Evolution of Recurrent Coherent Structures in a Minimal Channel

Many classes of turbulent flows, including wall-bounded turbulence, are known to exhibit organized behavior in the form of coherent structures underneath their chaos and nonlinearity. One of the current methods to detect organized flow phenomena is the method of Proper Orthogonal Decomposition (POD). POD enables us to decompose flow fields into a set of basis functions and coefficients such that they provide a compact and finite-dimensional representation of an infinite- dimensional system. In this talk, we look at a relatively new method for identifying the evolution of coherent structures that exhibit temporal periodicity. The method of episodic POD is an extension of standard POD, wherein flow realizations are grouped together based on a specified time scale to create a modified ensemble such that each member of the ensemble consists of a group of realizations.
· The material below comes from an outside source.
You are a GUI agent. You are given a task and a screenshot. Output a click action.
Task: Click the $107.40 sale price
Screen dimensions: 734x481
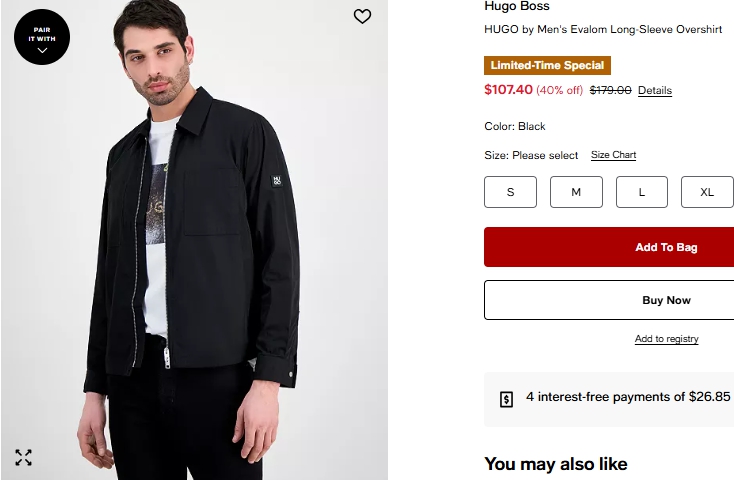(508, 90)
Application of POD analysis to this new ensemble leads to the construction of spatio-temporal POD eigenfunctions called ``episodic modes.'' By appropriately selecting the time scale, the first episodic mode represents the most dominant recurrent behavior in the flow. It is shown that the most dominant spatio-temporal coherent structure arises from the spanwise variation of the streamwise component of the velocity. Qualitative analysis on the turbulent statistics seems to suggest the presence of some form of self-sustaining process.